◆ Task objective
Rewrite the part of the data that opens with the line containing "Given: Toggle 隐藏没有订阅的文件夹 checkbox" and runs through the end of the data, substituting "check box" for "checkbox" and leaving everything else unchanged. Omit the pictures from your output.

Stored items

┄┄┄┄┄┄┄┄┄┄┄┄┄┄┄┄┄┄┄┄

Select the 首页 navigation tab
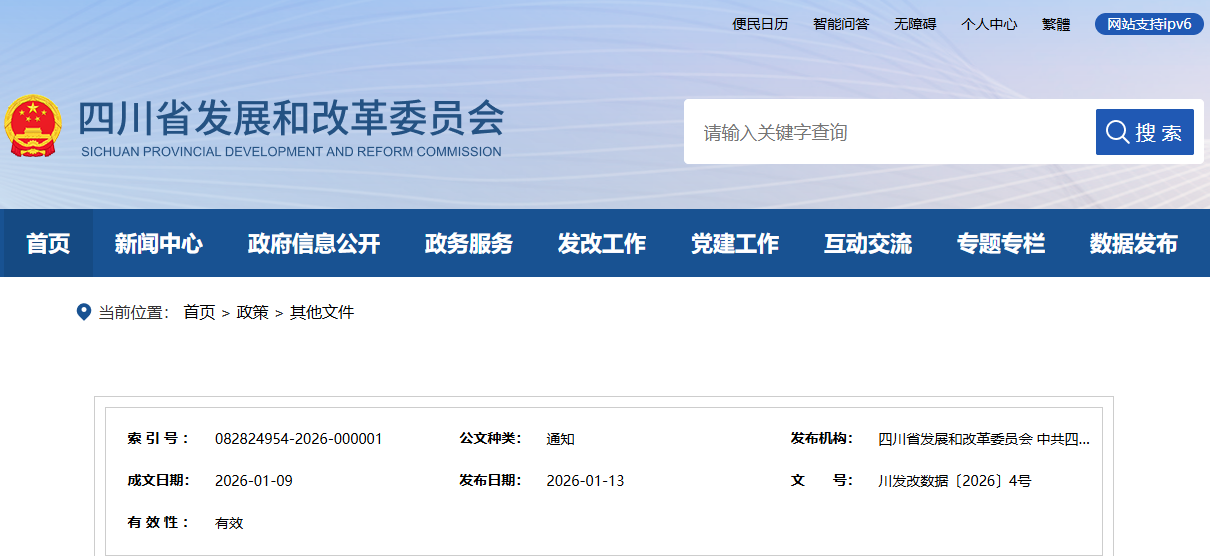1210x556 pixels. coord(48,243)
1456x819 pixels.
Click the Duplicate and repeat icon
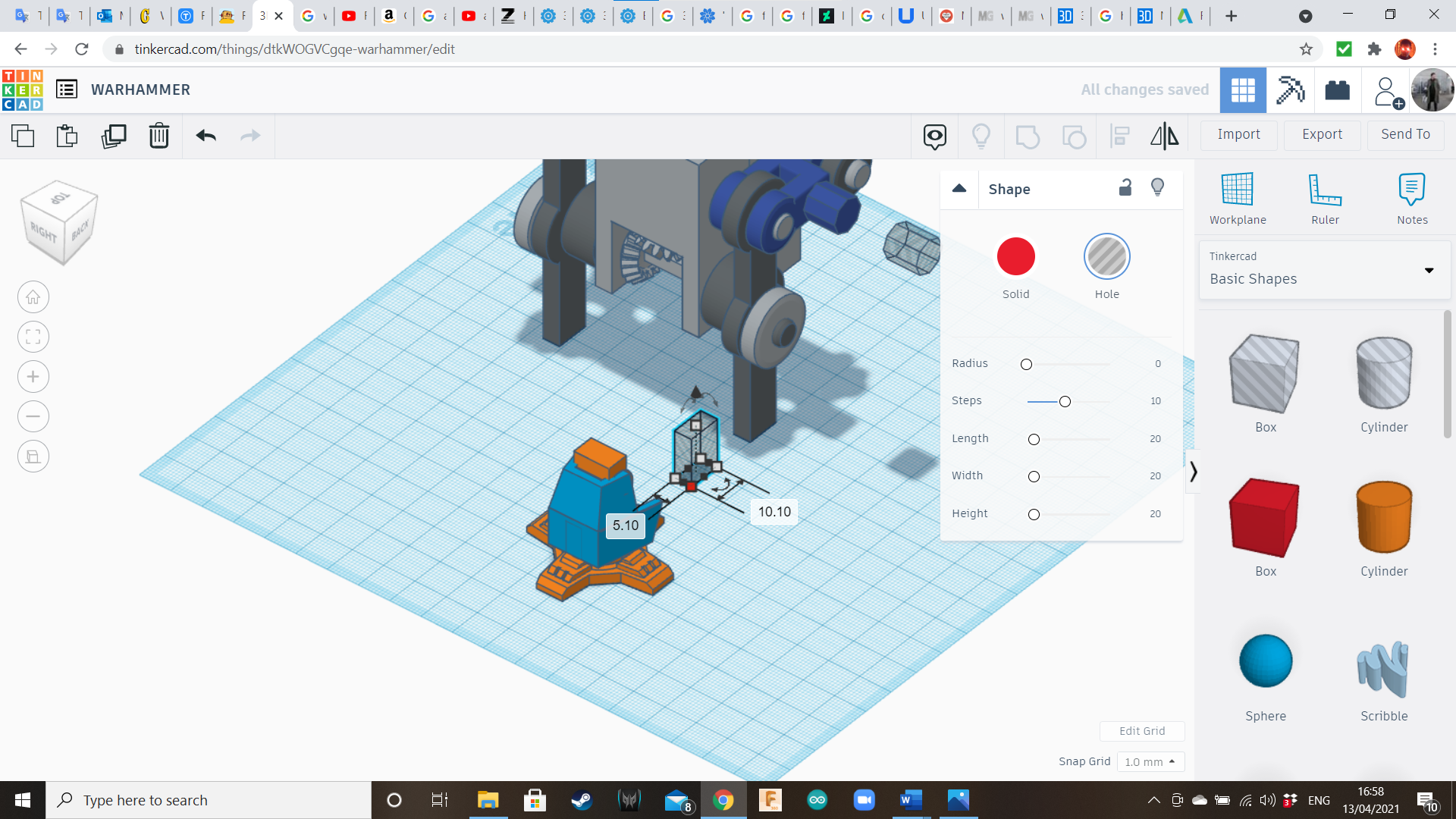click(x=114, y=136)
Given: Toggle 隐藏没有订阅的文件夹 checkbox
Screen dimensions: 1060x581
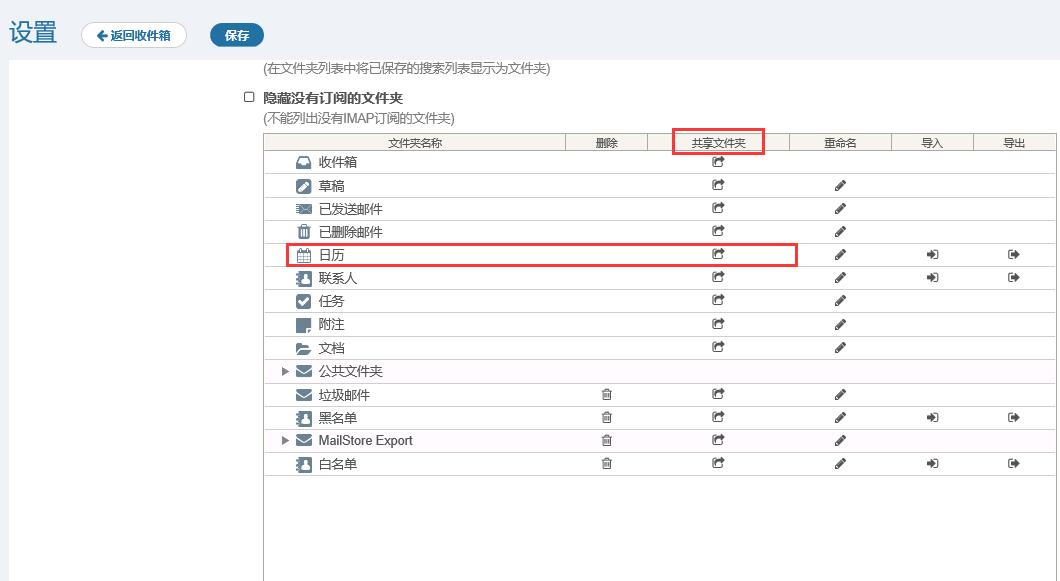Looking at the screenshot, I should (249, 97).
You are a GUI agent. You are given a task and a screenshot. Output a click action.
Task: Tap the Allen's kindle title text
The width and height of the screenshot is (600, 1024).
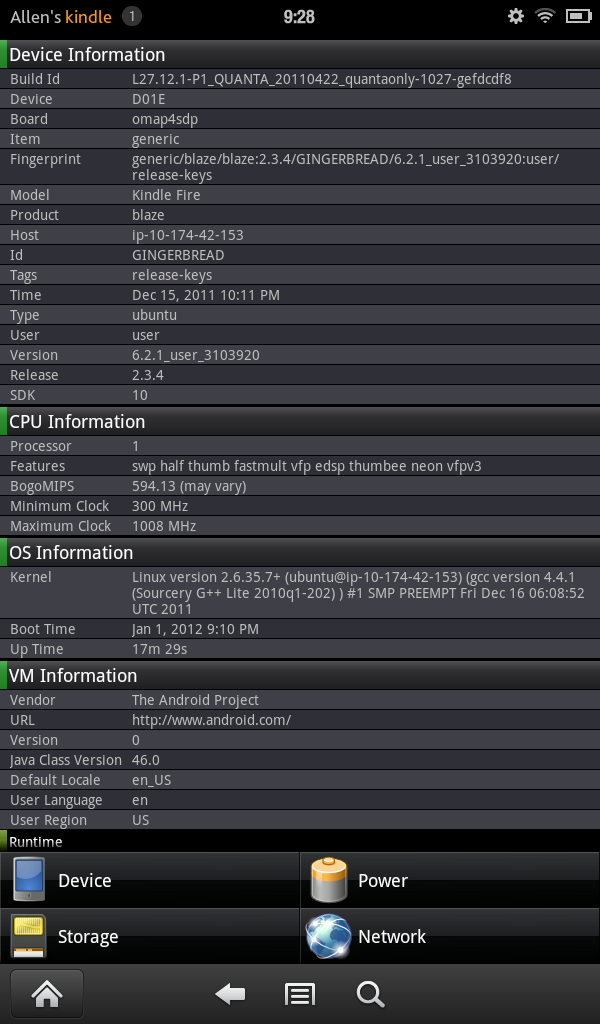pyautogui.click(x=60, y=16)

┄┄┄┄┄┄┄┄┄┄┄┄┄┄┄┄┄┄┄┄

◆ Exercise result
Given: Toggle 隐藏没有订阅的文件夹 check box
Screen dimensions: 1060x581
Looking at the screenshot, I should (249, 97).
You are a GUI agent. You are given a task and a screenshot. Output a click action.
Task: Tap the Allen's kindle title text
The width and height of the screenshot is (600, 1024).
pyautogui.click(x=60, y=16)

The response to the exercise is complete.